WEBSITE OPERATORS USING FACEBOOK'S "LIKE" BUTTON LIABLE FOR COLLECTING AND TRANSMITTING PERSONAL DATA

Mag. Patrycja Gamsjaeger, LL.M.
Attorney at law in Vienna

According to the recent decision of the Court of Justice of the European Union (ECJ, C-40/17 Fashion ID) companies using Facebook "Like" buttons on their websites could be held liable for transmitting personal data to Facebook without user's consent.

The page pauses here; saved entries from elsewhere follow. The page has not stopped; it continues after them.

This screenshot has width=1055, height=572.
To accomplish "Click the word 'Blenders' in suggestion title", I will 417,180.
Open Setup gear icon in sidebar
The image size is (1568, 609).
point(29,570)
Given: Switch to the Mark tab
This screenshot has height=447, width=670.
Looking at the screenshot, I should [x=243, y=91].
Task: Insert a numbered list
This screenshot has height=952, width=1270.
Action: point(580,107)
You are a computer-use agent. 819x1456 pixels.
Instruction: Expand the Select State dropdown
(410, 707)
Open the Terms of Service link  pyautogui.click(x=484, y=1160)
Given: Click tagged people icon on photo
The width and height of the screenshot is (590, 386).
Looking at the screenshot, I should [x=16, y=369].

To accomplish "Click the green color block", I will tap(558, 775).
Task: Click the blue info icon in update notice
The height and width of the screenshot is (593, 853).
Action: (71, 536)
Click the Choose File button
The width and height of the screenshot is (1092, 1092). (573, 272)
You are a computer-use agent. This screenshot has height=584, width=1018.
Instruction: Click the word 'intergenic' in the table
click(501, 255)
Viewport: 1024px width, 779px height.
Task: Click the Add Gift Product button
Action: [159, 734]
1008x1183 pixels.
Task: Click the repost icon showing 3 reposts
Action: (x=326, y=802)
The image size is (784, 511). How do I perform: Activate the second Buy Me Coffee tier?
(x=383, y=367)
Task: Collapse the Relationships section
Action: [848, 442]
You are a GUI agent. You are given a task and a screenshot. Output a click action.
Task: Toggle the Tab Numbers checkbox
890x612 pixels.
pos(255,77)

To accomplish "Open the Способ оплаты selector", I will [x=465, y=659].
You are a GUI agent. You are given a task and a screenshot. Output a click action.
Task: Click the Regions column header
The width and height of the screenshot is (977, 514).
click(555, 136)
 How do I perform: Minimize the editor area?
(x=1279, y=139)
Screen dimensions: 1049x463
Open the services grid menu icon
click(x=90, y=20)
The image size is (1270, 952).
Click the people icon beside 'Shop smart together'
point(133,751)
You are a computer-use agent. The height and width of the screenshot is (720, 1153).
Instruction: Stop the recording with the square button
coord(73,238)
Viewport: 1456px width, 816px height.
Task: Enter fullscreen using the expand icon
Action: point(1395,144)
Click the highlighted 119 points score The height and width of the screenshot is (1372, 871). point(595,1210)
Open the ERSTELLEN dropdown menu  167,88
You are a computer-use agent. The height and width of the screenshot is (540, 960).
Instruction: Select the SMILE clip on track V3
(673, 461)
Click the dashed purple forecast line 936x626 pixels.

The case was brought by a German consumer protection agency against an online clothing retailer, Fashion ID, which embedded the Facebook's "Like" button on its website. As a result the personal data of the website's visitors, such as the IP address, were sent to Facebook without the user's consent.

Like button

"It seems that that transmission occurs without that visitor being aware of it and regardless of whether or not he or she is a member of the social network Facebook or has clicked on the "Like" button." (ECJ Press Release).

The sued online clothing retailer benefited from using the "Like" button since it allowed the company to be more visible on Facebook. Thus, it helped the Fashion ID to "optimize the publicity for its goods". As a consequence according to the judges of the ECJ the clothing retailer "has at least implicitly consented to the collection and disclosure by transmission of the personal data of visitors to its website by embedding such a button."

Further, the Court stated that the operator of the website – such as Fashion ID - that embeds the Facebook's "Like" button can be a controller jointly with Facebook social network under EU data protection law (former Data Protection Directive 1995, replaced by the new General Data Protection Regulation of 2016, adopted last year). Both, the online retailer and Facebook "must provide, at the time of their collection, certain information to those visitors such as, for example, its identity and the purposes of the processing".

The Court made also clear that the operator of a website such as Fashion ID must obtain consent from the website user before transmitting her/his personal data to Facebook.

Finally the Court stated that "with regard to the cases in which the processing of data is necessary for the purpose of a legitimate interest (according to the EU data protection law) each of the (joint) controllers, the operator of the website as well as the provider of a social plugin, must pursue a legitimate interest through the collection and the transmission of personal data in order for those operations to be justified in respect of each of them."

The current decision of the Court of Justice of the European Union is very important to the consumers. It not only makes the collection and transmission of personal data by the website operators (using the Facebook's "Like" button) clear and visible.

It also has significant consequences for those companies commercially benefitting from using such social media plugins since they can now be held liable for the collection and transmission of the personal data of the users visiting their websites. The Court`s decision certainly underlines the importance of the General Data Protection Regulation of the EU.